This is The Sahara Project my grandfather made up with me:
On the western African coast and its surroundings, where the rocky Sahara desert lies, great fields of solar panels will be placed; they will generate a giant amount of energy. But instead of just providing plain electricity, the energy will be used to do this:
boil seawater to get water and salt
put iodide into the salt and sell it
using the electricity it will break down water to oxygen and hydrogen
export hydrogen as a fuel for cars, etc.
sell some of the oxygen to whoever wants it, and release the rest into the atmosphere
This project has many advantages:
efficiency: hydrogen is easy to store; electricity is not
logistics: hydrogen can be transported easily
burning hydrogen doesn't produce CO₂ or other bad things, just water
some of the distilled water can be distributed over Africa
this would create a bunch of working spaces — a few smart people would be needed, and a lot of any people (even those that can't read and write) to clean and maintain the panels and other utilities
this would upgrade Africa's political situation — they would have a giant source of money (mostly funded by other states)
no emissions
This project would have to have a giant investigation at the start, but would promote the world's economics.

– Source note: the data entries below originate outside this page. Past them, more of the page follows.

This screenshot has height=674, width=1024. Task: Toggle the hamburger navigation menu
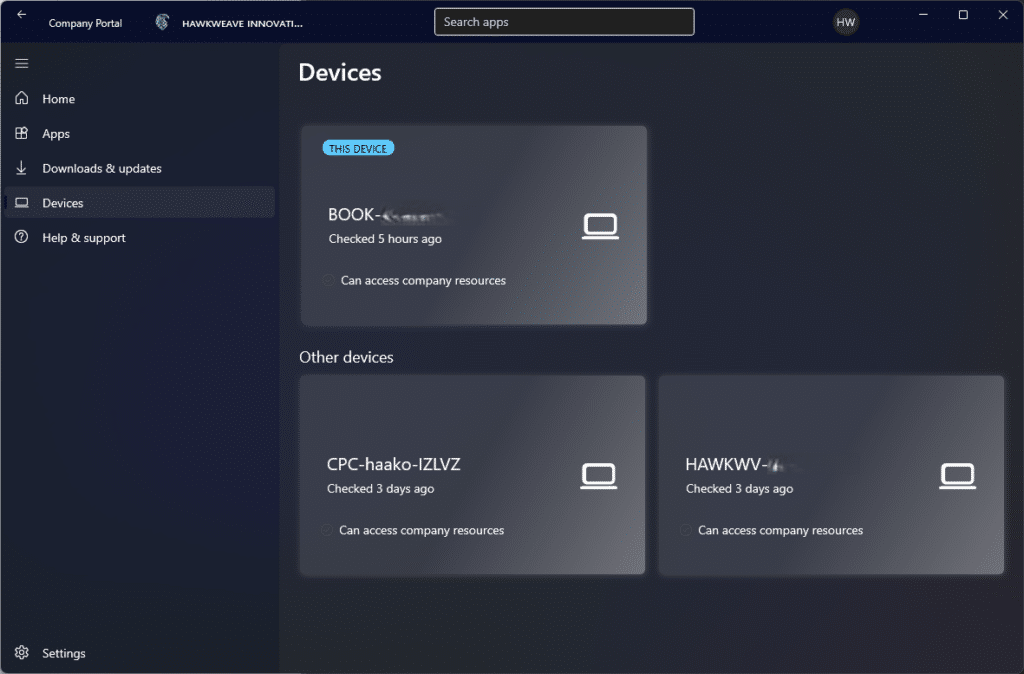coord(22,64)
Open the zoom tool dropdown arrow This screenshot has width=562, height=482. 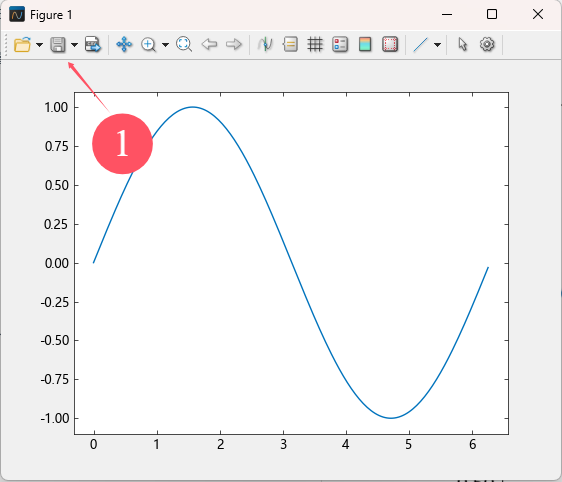point(165,45)
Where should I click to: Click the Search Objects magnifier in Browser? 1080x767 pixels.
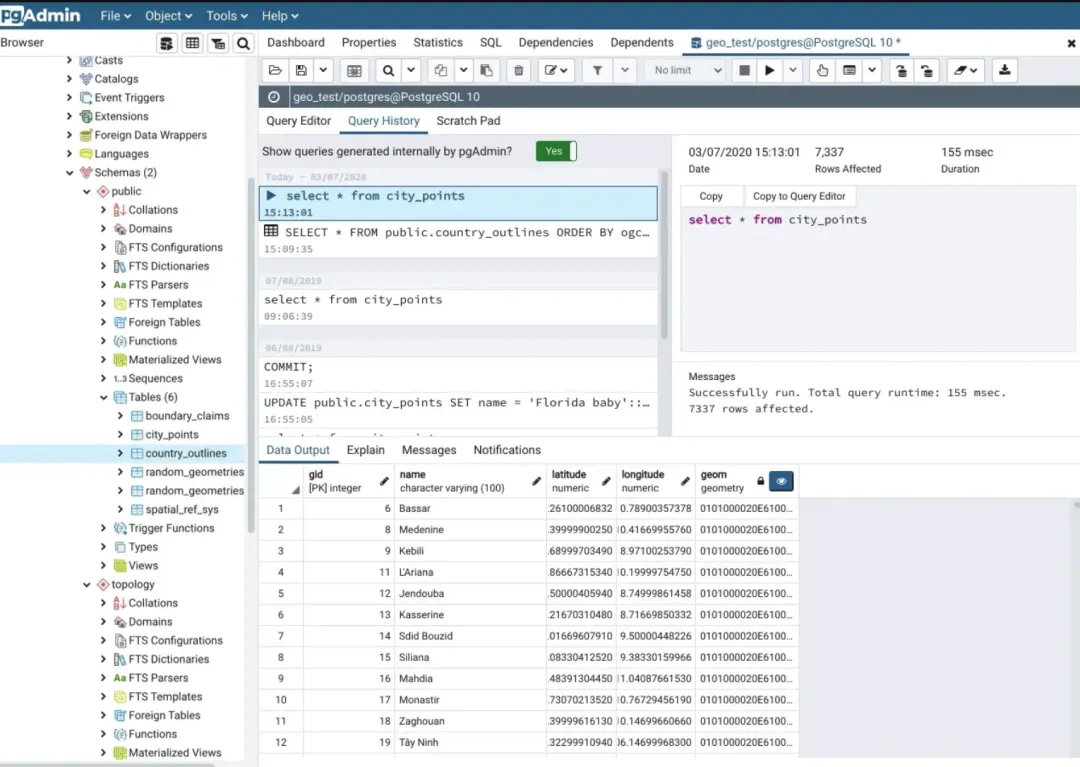click(x=243, y=43)
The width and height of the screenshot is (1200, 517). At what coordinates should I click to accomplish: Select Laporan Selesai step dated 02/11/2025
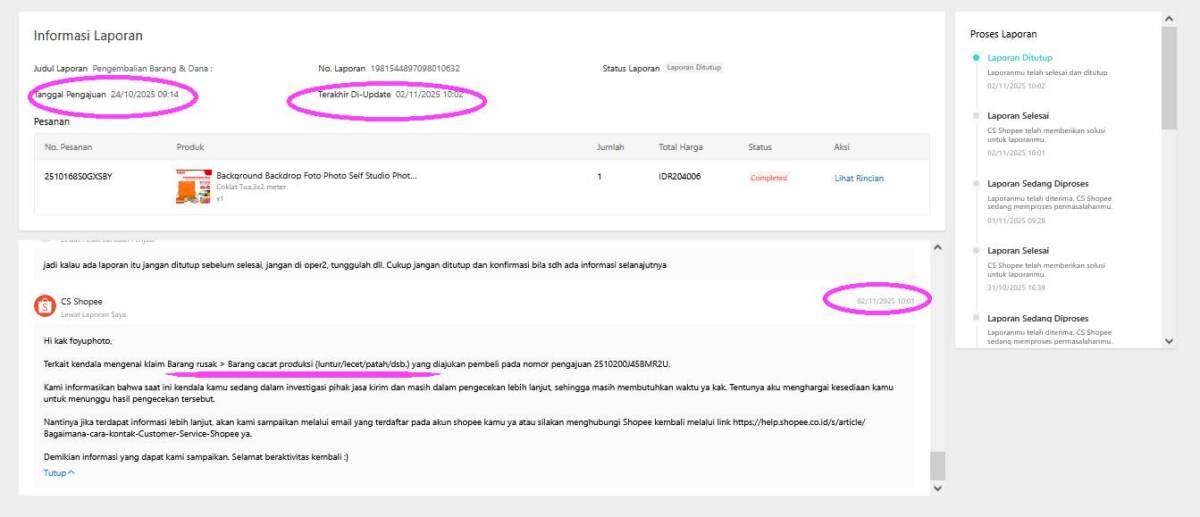pyautogui.click(x=1017, y=116)
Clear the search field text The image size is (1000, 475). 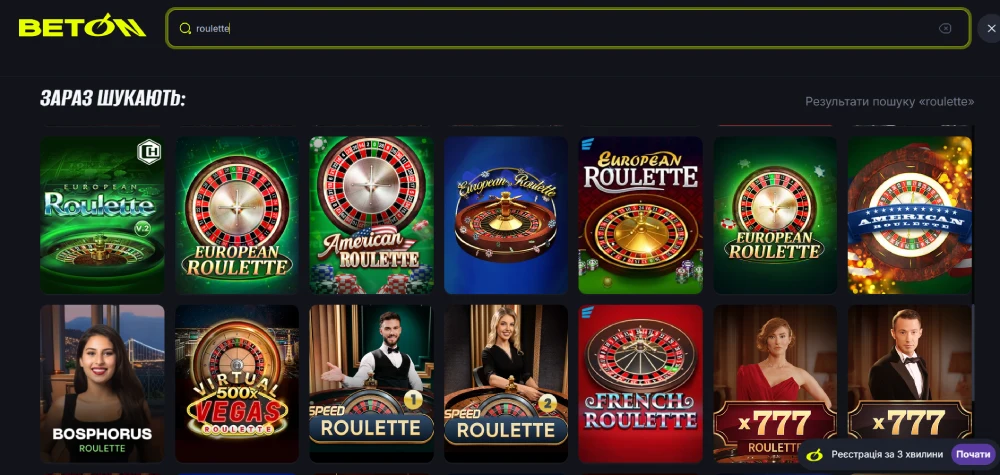[945, 28]
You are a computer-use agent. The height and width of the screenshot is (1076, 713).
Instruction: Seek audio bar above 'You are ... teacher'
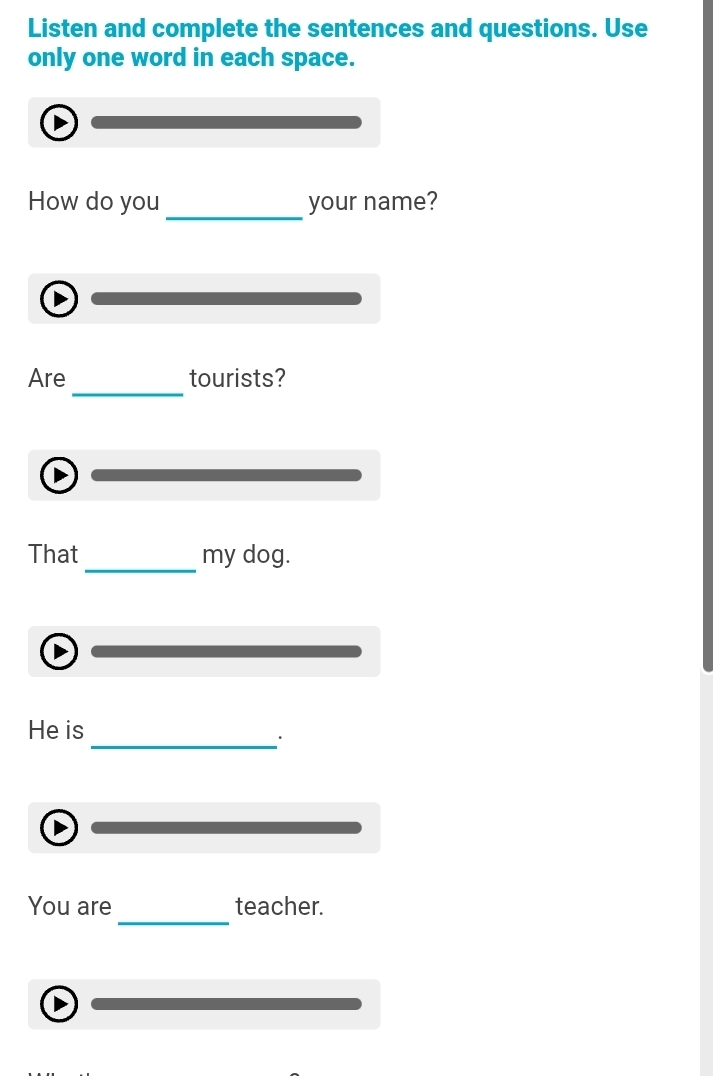[226, 828]
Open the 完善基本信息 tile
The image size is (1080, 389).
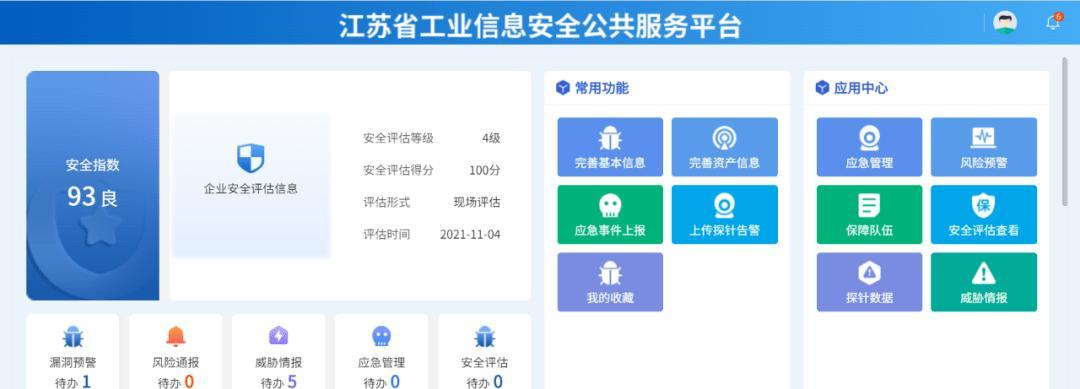point(610,147)
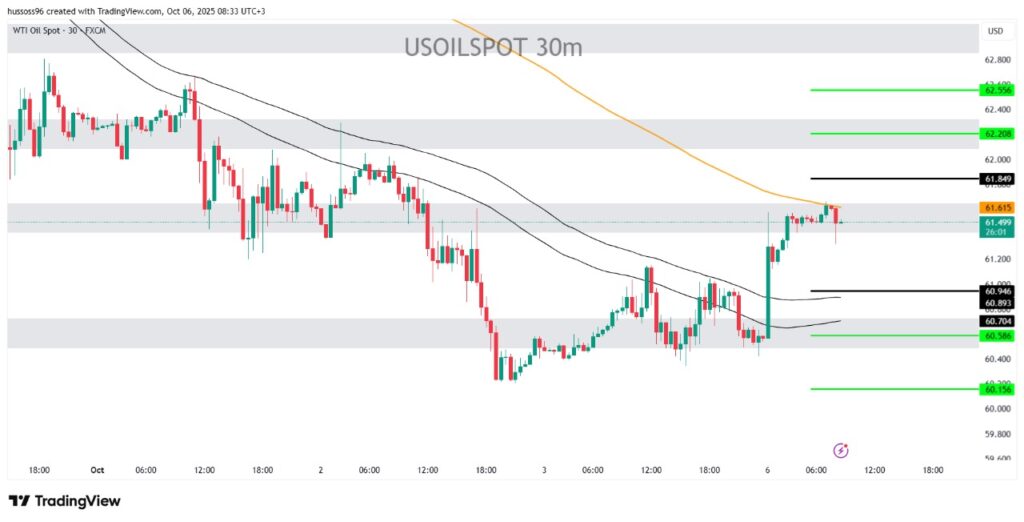Select the green 60.586 price label
Viewport: 1024px width, 522px height.
click(x=998, y=336)
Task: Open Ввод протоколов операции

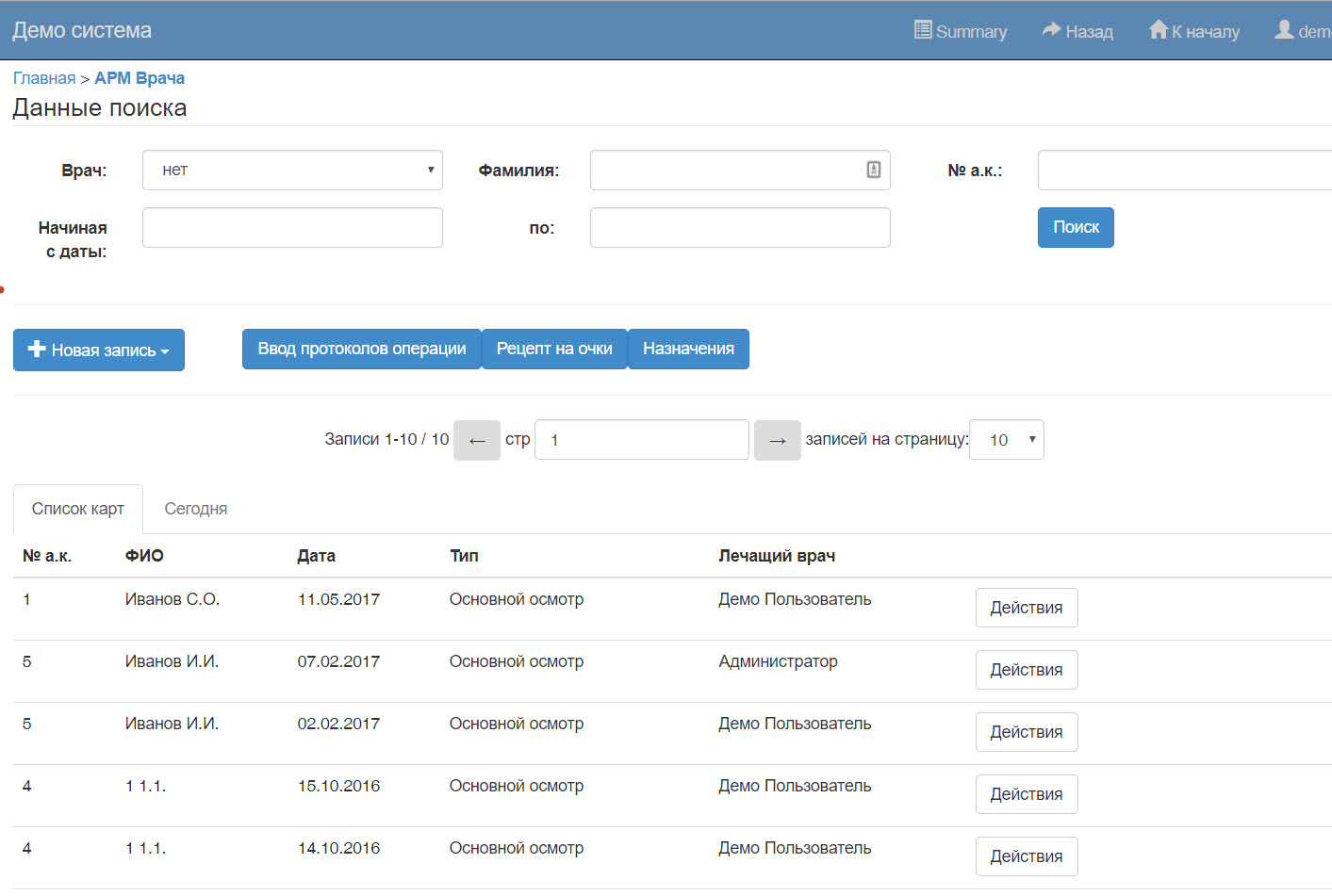Action: (362, 349)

Water, fuel, salt and electricity prices would drop, and Russia and the Arabic states would go down. The institution would return to the countries in a couple of years.
Also, this project would make a great jump in technology. New technologies would have to be developed, like in America's moon project - when they started the project, it seemed impossible. But they did it, and some of the inventions from then are used today.
Is such a giant project achievable? I know it will never happen in reality, but that's because if the political situation, but I'm asking about the technical side of this. Is this technically possible?